**RECORDS**
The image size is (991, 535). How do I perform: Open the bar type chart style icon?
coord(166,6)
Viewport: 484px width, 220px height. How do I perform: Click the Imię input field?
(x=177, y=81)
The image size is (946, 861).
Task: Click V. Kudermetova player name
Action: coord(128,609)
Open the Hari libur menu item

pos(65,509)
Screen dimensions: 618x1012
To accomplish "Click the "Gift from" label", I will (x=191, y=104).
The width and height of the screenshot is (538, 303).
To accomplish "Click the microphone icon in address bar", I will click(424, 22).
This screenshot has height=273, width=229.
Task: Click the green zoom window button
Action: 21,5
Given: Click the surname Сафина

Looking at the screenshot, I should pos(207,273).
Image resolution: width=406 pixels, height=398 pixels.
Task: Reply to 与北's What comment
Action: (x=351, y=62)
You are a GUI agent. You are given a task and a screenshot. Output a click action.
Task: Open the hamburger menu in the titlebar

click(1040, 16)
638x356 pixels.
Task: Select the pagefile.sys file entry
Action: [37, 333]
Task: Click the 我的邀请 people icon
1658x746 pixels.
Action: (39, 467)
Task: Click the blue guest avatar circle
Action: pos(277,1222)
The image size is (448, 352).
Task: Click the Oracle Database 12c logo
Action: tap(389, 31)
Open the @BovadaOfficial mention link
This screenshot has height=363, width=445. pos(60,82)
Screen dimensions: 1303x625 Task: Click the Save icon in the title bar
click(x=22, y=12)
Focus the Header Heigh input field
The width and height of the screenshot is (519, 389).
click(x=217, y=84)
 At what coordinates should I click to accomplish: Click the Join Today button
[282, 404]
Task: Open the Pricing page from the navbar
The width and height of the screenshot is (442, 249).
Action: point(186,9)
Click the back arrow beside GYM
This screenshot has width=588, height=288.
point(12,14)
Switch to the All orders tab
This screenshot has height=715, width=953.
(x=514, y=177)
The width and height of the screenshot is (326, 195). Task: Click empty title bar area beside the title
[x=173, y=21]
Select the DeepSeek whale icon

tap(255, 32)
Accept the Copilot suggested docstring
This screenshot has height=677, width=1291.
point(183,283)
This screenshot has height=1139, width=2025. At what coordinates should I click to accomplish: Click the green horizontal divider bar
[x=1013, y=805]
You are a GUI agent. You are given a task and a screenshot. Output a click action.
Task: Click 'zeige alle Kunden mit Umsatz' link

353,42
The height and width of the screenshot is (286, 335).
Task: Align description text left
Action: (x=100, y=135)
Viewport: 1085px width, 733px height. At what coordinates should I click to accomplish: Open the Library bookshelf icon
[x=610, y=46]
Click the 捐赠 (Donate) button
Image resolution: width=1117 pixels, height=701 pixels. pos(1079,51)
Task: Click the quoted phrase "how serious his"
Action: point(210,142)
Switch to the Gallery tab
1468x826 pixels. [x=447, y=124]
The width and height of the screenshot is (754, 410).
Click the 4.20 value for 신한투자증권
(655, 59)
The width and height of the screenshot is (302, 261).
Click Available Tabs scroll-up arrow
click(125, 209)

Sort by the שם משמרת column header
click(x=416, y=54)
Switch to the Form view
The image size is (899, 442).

**PROBLEM STATEMENT**
Copy out every one of the rows above, character for character.

**SOLUTION TO THE PROBLEM**
The image size is (991, 535). How do I perform: Open the bar type chart style icon?
coord(166,6)
Viewport: 484px width, 220px height. How do I perform: Click the Imię input field?
(x=177, y=81)
The image size is (946, 861).
Task: Click V. Kudermetova player name
Action: coord(128,609)
Open the Hari libur menu item

pos(65,509)
Screen dimensions: 618x1012
To accomplish "Click the "Gift from" label", I will (x=191, y=104).
The width and height of the screenshot is (538, 303).
To accomplish "Click the microphone icon in address bar", I will click(424, 22).
This screenshot has height=273, width=229.
Task: Click the green zoom window button
Action: 21,5
Given: Click the surname Сафина

Looking at the screenshot, I should pos(207,273).
Image resolution: width=406 pixels, height=398 pixels.
Task: Reply to 与北's What comment
Action: (x=351, y=62)
You are a GUI agent. You are given a task and a screenshot. Output a click action.
Task: Open the hamburger menu in the titlebar

click(1040, 16)
638x356 pixels.
Task: Select the pagefile.sys file entry
Action: [37, 333]
Task: Click the 我的邀请 people icon
1658x746 pixels.
Action: (39, 467)
Task: Click the blue guest avatar circle
Action: pos(277,1222)
The image size is (448, 352).
Task: Click the Oracle Database 12c logo
Action: tap(389, 31)
Open the @BovadaOfficial mention link
This screenshot has height=363, width=445. pos(60,82)
Screen dimensions: 1303x625 Task: Click the Save icon in the title bar
click(x=22, y=12)
Focus the Header Heigh input field
The width and height of the screenshot is (519, 389).
click(x=217, y=84)
 At what coordinates should I click to accomplish: Click the Join Today button
[282, 404]
Task: Open the Pricing page from the navbar
The width and height of the screenshot is (442, 249).
Action: point(186,9)
Click the back arrow beside GYM
This screenshot has width=588, height=288.
point(12,14)
Switch to the All orders tab
This screenshot has height=715, width=953.
(x=514, y=177)
The width and height of the screenshot is (326, 195). Task: Click empty title bar area beside the title
[x=173, y=21]
Select the DeepSeek whale icon

tap(255, 32)
Accept the Copilot suggested docstring
This screenshot has height=677, width=1291.
point(183,283)
This screenshot has height=1139, width=2025. At what coordinates should I click to accomplish: Click the green horizontal divider bar
[x=1013, y=805]
You are a GUI agent. You are given a task and a screenshot. Output a click action.
Task: Click 'zeige alle Kunden mit Umsatz' link

353,42
The height and width of the screenshot is (286, 335).
Task: Align description text left
Action: (x=100, y=135)
Viewport: 1085px width, 733px height. At what coordinates should I click to accomplish: Open the Library bookshelf icon
[x=610, y=46]
Click the 捐赠 (Donate) button
Image resolution: width=1117 pixels, height=701 pixels. pos(1079,51)
Task: Click the quoted phrase "how serious his"
Action: point(210,142)
Switch to the Gallery tab
1468x826 pixels. [x=447, y=124]
The width and height of the screenshot is (754, 410).
Click the 4.20 value for 신한투자증권
(655, 59)
The width and height of the screenshot is (302, 261).
Click Available Tabs scroll-up arrow
click(125, 209)

Sort by the שם משמרת column header
click(x=416, y=54)
Switch to the Form view
The image size is (899, 442).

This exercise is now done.